Stories vary as to how many times the Carver farm was raided. There is one account that robbers came demanding money, which Carver refused. They ordered him to reveal where his savings were hidden. When he still said nothing, they hung him by his thumbs and burned his feet with hot coals. Stubborn Moses remained silent until the raiders finally gave up.
Either then or during another raid, invaders made off with property far more valuable to the Carvers than buried cash. One bitter cold November day Moses was working in the field and had Jim with him, while Mary was in her cabin with George. Seeing the attackers ride up, Moses and Jim hid from them, but Mary and George were kidnapped.

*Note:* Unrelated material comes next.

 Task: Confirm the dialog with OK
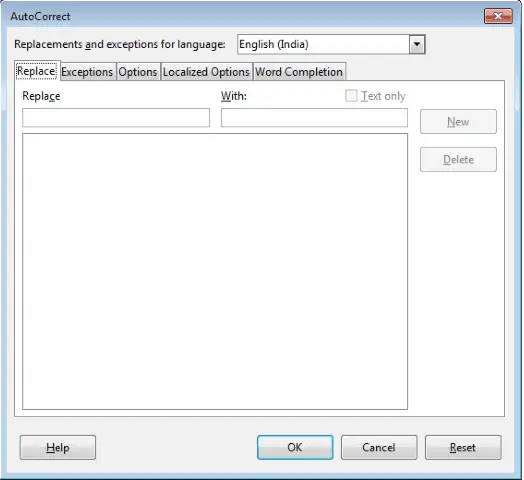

The men may have been traders or bounty hunters planning to sell captured slaves in Arkansas. As soon as they left, Moses started planning to rescue Mary and her boy, but he had no idea where to look first. His neighbor, Sergeant John Bentley, was a Union scout who knew the shadowy world of bushwhackers and vigilantes in the region and agreed to help. Moses promised a racehorse and forty acres of land for the return of his property. Riding through the night, Sergeant Bentley and his search party found George alone in an abandoned cabin. Bentley instructed the others to continue the chase, then carried the boy home and laid him in the crib with his own son for the night. The next day Bentley returned George to the Carvers and reported there was no sign of Mary. Georges mother was never heard from again. Since the sergeant had found one slave but not the other, Moses gave him part of the reward: a fine horse valued at three hundred dollars.